El realismo de Courbet tuvo ilustres variantes en Honoré Daumier, con su Vagón de tercera como cumbre, y François Millet, inmortal con su Ángelus. Sin embargo, sólo Courbet fue más allá. En 1855 montó el Pabellón del Realismo, su propio salón, válido para transmitir la evolución de su obra y acoger a visitantes ajenos a la ortodoxia. Él mismo corrió con los gastos para marcar el triunfo del artista desde la individualidad.

¿Era una resaca del viejo sueño del genio? Charles Baudelaire, con un cameo pictórico en El taller del artista de Courbet, no lo veía así. Años más tarde, bien consciente de cómo la ciudad y su veloz metamorfosis requerían un nuevo arte, apoyó sin cavilaciones a Édouard Manet, sacudido en 1863 por el escándalo de Olympia.

Ese año el jurado del Salón rechazó más de 3.000 obras. El emperador Luis Napoleón Bonaparte compensó tantos noes con un Salón de los rechazados. Olympia de Manet llegó a ser custodiada por guardias. La mirada de esta cortesana, sucesora de La Venus de Urbino de Tiziano, ofendía al burgués convencional, como si fuera una medusa de sus secretos, de aquello invisible para sus allegados.

Subjetividad y fotografía

La obsesión de Manet era la luz,  se sentía heredero de los clásicos y uno de sus referentes era Diego Velázquez. Tejía el presente reflejándose en el pasado, mientras Monet, Degas y sus demás acólitos apuntaban al mañana. Aun así tomaron nota de las originalidades pictóricas y comerciales del maestro. En 1867 montaron un pabellón independiente a los de la Exposición Universal de 1867. Repetían el gesto de Courbet en 1855, cobraban entrada e insistían con ahínco en su diferencia, coronada en secreto durante ese período con La ejecución de Maximiliano.
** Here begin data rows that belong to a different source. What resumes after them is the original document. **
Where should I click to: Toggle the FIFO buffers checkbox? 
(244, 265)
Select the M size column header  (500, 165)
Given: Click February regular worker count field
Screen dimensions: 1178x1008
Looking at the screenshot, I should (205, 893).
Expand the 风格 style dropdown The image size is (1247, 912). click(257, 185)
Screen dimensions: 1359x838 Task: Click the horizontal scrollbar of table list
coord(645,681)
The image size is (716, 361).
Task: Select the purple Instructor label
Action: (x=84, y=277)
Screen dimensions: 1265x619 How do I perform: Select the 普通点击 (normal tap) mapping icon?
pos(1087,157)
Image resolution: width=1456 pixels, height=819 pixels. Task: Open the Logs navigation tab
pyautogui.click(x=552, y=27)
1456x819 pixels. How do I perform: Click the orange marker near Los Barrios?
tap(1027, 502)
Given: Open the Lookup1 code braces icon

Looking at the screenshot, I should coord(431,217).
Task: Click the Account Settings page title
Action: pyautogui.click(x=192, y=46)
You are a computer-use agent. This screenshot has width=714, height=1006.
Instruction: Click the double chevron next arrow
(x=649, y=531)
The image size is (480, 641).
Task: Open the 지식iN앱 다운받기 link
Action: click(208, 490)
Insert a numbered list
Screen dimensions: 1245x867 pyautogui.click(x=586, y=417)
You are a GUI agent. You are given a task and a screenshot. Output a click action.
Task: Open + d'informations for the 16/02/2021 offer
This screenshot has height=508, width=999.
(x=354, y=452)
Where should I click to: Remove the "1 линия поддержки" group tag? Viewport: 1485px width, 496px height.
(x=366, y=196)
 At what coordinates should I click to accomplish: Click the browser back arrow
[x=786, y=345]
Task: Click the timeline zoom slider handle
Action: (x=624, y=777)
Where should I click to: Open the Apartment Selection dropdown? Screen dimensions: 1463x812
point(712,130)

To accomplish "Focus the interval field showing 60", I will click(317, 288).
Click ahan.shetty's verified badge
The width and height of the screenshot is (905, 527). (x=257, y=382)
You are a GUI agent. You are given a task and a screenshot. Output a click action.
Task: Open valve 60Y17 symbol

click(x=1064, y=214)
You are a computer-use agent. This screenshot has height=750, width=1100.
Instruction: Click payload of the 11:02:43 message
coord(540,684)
Este lienzo no podía exponerse en la Francia del ocaso del Segundo Imperio por las implicaciones de Luis Napoleón en la ejecución de ese títere austrohúngaro en el más que distante México.

En 1870 estalló la guerra contra Prusia, el emperador fue apresado, París sitiado y en la primavera de 1871 se proclamó la Comuna de París. Manet y Courbet fueron de la partida en su federación de artistas.

En muchas ocasiones se identifica a Manet como uno más del grupo impresionista. No se inscribió en la breve experiencia de la Sociedad Anónima, que se disolvió en otoño de 1874, y por lo tanto declinó la opción de participar en la Exposición. Sus afanes iban por otros derroteros pese a estar en sintonía con la mayoría de artistas en liza. No en vano, muchos de ellos lo tenían en los altares desde más de un decenio atrás. Sin embargo, su arte enfilaba otro tipo de camino.

La recepción inicial de la muestra no fue ni muchos menos negativa y abrió las puertas a las vanguardias tanto por  sus temas como por su concepto. Fueron el preludio de los ismos que vendrían, leyeron con anticipación la muerte de la representación antigua, incapaz de combatir con fenómenos como la fotografía a la hora de colmar lo real, y sólo fueron reconocidos cuando su revolución había cedido el paso a otros vanguardismos más complejos, como si lo visible no bastara y debiera representarse desde una subjetividad mucho más visceral que la nacida ese miércoles 15 de abril de 1874, alba inesperada hacia muchas modernidades.